##### Records provided

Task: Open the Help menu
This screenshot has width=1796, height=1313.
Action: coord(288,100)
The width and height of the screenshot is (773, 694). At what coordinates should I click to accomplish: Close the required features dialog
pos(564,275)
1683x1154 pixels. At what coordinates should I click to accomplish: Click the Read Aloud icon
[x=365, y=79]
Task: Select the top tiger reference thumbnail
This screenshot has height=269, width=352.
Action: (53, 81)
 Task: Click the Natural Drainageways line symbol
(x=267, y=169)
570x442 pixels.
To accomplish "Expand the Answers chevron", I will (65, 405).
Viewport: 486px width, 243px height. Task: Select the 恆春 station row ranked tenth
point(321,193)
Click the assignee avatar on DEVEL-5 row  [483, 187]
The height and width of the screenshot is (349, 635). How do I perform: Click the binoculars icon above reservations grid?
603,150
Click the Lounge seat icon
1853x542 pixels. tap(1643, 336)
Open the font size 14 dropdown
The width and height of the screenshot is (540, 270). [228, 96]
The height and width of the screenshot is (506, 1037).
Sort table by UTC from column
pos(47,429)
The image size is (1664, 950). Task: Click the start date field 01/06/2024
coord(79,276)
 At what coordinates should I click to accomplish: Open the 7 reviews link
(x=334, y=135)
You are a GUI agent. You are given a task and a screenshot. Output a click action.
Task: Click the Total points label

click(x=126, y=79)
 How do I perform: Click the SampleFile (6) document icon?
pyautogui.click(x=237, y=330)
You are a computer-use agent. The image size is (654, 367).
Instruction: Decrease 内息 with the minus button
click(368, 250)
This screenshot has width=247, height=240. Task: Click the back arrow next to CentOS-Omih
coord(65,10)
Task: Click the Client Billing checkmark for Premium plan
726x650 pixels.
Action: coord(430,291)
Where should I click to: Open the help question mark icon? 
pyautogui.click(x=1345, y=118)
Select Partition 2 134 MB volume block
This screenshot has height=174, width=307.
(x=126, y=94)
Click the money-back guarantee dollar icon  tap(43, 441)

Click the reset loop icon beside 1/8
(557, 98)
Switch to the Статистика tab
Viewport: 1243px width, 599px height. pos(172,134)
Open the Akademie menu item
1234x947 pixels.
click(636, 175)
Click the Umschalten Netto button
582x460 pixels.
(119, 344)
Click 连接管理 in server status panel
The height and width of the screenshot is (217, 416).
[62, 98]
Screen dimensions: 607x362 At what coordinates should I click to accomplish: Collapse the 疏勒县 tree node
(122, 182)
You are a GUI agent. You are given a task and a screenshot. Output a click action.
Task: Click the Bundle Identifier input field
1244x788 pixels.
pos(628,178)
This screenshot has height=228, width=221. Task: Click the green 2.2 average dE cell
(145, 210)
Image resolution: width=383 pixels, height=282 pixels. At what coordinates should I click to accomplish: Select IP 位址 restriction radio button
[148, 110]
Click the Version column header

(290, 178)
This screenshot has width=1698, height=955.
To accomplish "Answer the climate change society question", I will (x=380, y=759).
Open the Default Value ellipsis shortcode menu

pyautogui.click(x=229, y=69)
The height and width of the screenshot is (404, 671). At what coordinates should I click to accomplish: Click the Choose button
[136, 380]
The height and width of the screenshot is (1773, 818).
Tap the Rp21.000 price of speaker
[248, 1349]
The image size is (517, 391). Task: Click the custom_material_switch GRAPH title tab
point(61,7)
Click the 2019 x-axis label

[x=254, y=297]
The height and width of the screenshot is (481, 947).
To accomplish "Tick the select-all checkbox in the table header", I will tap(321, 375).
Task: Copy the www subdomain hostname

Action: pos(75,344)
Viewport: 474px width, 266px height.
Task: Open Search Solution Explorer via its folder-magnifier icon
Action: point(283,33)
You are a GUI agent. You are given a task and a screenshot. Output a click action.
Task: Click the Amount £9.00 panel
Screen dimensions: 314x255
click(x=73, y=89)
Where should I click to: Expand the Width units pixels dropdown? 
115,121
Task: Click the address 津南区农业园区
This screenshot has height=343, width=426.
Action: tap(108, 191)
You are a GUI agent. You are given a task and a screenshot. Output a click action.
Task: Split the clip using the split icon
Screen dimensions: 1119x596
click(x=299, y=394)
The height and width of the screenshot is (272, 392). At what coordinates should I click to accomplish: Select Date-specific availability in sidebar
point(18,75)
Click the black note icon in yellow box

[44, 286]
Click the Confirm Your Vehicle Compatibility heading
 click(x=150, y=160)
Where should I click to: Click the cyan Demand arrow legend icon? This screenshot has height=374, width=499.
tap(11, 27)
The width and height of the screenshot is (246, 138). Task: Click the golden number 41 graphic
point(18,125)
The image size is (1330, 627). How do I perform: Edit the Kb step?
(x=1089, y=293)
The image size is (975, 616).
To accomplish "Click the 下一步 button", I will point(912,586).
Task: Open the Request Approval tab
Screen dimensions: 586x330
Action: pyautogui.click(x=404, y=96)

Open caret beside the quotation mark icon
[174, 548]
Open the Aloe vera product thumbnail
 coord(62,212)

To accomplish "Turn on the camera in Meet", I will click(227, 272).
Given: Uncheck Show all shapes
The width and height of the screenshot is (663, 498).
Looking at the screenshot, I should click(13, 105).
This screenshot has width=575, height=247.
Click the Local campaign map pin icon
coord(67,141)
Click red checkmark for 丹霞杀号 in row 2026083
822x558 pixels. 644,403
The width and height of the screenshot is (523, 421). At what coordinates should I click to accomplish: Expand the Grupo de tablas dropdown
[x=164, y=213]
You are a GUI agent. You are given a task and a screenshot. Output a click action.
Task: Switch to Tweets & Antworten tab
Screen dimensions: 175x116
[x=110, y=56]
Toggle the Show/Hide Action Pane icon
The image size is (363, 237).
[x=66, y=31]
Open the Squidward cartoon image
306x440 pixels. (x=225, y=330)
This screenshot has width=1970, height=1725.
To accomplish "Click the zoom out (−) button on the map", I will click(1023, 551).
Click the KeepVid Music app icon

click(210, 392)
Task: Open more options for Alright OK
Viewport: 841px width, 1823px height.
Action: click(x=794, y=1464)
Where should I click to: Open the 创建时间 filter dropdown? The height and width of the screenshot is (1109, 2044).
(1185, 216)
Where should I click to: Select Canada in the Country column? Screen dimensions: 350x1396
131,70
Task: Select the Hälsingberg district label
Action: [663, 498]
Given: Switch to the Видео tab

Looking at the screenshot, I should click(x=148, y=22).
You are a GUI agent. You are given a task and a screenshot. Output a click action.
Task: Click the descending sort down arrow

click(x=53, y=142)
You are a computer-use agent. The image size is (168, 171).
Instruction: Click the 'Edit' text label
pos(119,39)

##########

#### Goal
Rewrite all of the rows above, switching every "At what coordinates should I click to accomplish" to "Which point should I click to complete" and leaving everything else unchanged.

#### Finished task
Task: Open the Help menu
This screenshot has width=1796, height=1313.
Action: coord(288,100)
The width and height of the screenshot is (773, 694). Which point should I click to complete: Close the required features dialog
pos(564,275)
1683x1154 pixels. Which point should I click to complete: Click the Read Aloud icon
[x=365, y=79]
Task: Select the top tiger reference thumbnail
This screenshot has height=269, width=352.
Action: (53, 81)
 Task: Click the Natural Drainageways line symbol
(x=267, y=169)
570x442 pixels.
To accomplish "Expand the Answers chevron", I will (65, 405).
Viewport: 486px width, 243px height. Task: Select the 恆春 station row ranked tenth
point(321,193)
Click the assignee avatar on DEVEL-5 row  [483, 187]
The height and width of the screenshot is (349, 635). How do I perform: Click the binoculars icon above reservations grid?
603,150
Click the Lounge seat icon
1853x542 pixels. tap(1643, 336)
Open the font size 14 dropdown
The width and height of the screenshot is (540, 270). [228, 96]
The height and width of the screenshot is (506, 1037).
Sort table by UTC from column
pos(47,429)
The image size is (1664, 950). Task: Click the start date field 01/06/2024
coord(79,276)
 Which point should I click to complete: Open the 7 reviews link
(x=334, y=135)
You are a GUI agent. You are given a task and a screenshot. Output a click action.
Task: Click the Total points label

click(x=126, y=79)
 How do I perform: Click the SampleFile (6) document icon?
pyautogui.click(x=237, y=330)
You are a computer-use agent. The image size is (654, 367).
Instruction: Decrease 内息 with the minus button
click(368, 250)
This screenshot has width=247, height=240. Task: Click the back arrow next to CentOS-Omih
coord(65,10)
Task: Click the Client Billing checkmark for Premium plan
726x650 pixels.
Action: coord(430,291)
Where should I click to: Open the help question mark icon? 
pyautogui.click(x=1345, y=118)
Select Partition 2 134 MB volume block
This screenshot has height=174, width=307.
(x=126, y=94)
Click the money-back guarantee dollar icon  tap(43, 441)

Click the reset loop icon beside 1/8
(557, 98)
Switch to the Статистика tab
Viewport: 1243px width, 599px height. pos(172,134)
Open the Akademie menu item
1234x947 pixels.
click(636, 175)
Click the Umschalten Netto button
582x460 pixels.
(119, 344)
Click 连接管理 in server status panel
The height and width of the screenshot is (217, 416).
[62, 98]
Screen dimensions: 607x362 Which point should I click to complete: Collapse the 疏勒县 tree node
(122, 182)
You are a GUI agent. You are given a task and a screenshot. Output a click action.
Task: Click the Bundle Identifier input field
1244x788 pixels.
pos(628,178)
This screenshot has height=228, width=221. Task: Click the green 2.2 average dE cell
(145, 210)
Image resolution: width=383 pixels, height=282 pixels. Which point should I click to complete: Select IP 位址 restriction radio button
[148, 110]
Click the Version column header

(290, 178)
This screenshot has width=1698, height=955.
To accomplish "Answer the climate change society question", I will (x=380, y=759).
Open the Default Value ellipsis shortcode menu

pyautogui.click(x=229, y=69)
The height and width of the screenshot is (404, 671). Which point should I click to complete: Click the Choose button
[136, 380]
The height and width of the screenshot is (1773, 818).
Tap the Rp21.000 price of speaker
[248, 1349]
The image size is (517, 391). Task: Click the custom_material_switch GRAPH title tab
point(61,7)
Click the 2019 x-axis label

[x=254, y=297]
The height and width of the screenshot is (481, 947).
To accomplish "Tick the select-all checkbox in the table header", I will tap(321, 375).
Task: Copy the www subdomain hostname

Action: pos(75,344)
Viewport: 474px width, 266px height.
Task: Open Search Solution Explorer via its folder-magnifier icon
Action: point(283,33)
You are a GUI agent. You are given a task and a screenshot. Output a click action.
Task: Click the Amount £9.00 panel
Screen dimensions: 314x255
click(x=73, y=89)
Where should I click to: Expand the Width units pixels dropdown? 
115,121
Task: Click the address 津南区农业园区
This screenshot has height=343, width=426.
Action: tap(108, 191)
You are a GUI agent. You are given a task and a screenshot. Output a click action.
Task: Split the clip using the split icon
Screen dimensions: 1119x596
click(x=299, y=394)
The height and width of the screenshot is (272, 392). Which point should I click to complete: Select Date-specific availability in sidebar
point(18,75)
Click the black note icon in yellow box

[44, 286]
Click the Confirm Your Vehicle Compatibility heading
 click(x=150, y=160)
Where should I click to: Click the cyan Demand arrow legend icon? This screenshot has height=374, width=499.
tap(11, 27)
The width and height of the screenshot is (246, 138). Task: Click the golden number 41 graphic
point(18,125)
The image size is (1330, 627). How do I perform: Edit the Kb step?
(x=1089, y=293)
The image size is (975, 616).
To accomplish "Click the 下一步 button", I will point(912,586).
Task: Open the Request Approval tab
Screen dimensions: 586x330
Action: pyautogui.click(x=404, y=96)

Open caret beside the quotation mark icon
[174, 548]
Open the Aloe vera product thumbnail
 coord(62,212)

To accomplish "Turn on the camera in Meet", I will click(227, 272).
Given: Uncheck Show all shapes
The width and height of the screenshot is (663, 498).
Looking at the screenshot, I should click(13, 105).
This screenshot has width=575, height=247.
Click the Local campaign map pin icon
coord(67,141)
Click red checkmark for 丹霞杀号 in row 2026083
822x558 pixels. 644,403
The width and height of the screenshot is (523, 421). Which point should I click to complete: Expand the Grupo de tablas dropdown
[x=164, y=213]
You are a GUI agent. You are given a task and a screenshot. Output a click action.
Task: Switch to Tweets & Antworten tab
Screen dimensions: 175x116
[x=110, y=56]
Toggle the Show/Hide Action Pane icon
The image size is (363, 237).
[x=66, y=31]
Open the Squidward cartoon image
306x440 pixels. (x=225, y=330)
This screenshot has width=1970, height=1725.
To accomplish "Click the zoom out (−) button on the map", I will click(1023, 551).
Click the KeepVid Music app icon

click(210, 392)
Task: Open more options for Alright OK
Viewport: 841px width, 1823px height.
Action: click(x=794, y=1464)
Where should I click to: Open the 创建时间 filter dropdown? The height and width of the screenshot is (1109, 2044).
(1185, 216)
Where should I click to: Select Canada in the Country column? Screen dimensions: 350x1396
131,70
Task: Select the Hälsingberg district label
Action: [663, 498]
Given: Switch to the Видео tab

Looking at the screenshot, I should click(x=148, y=22).
You are a GUI agent. You are given a task and a screenshot. Output a click action.
Task: Click the descending sort down arrow

click(x=53, y=142)
You are a computer-use agent. The image size is (168, 171).
Instruction: Click the 'Edit' text label
pos(119,39)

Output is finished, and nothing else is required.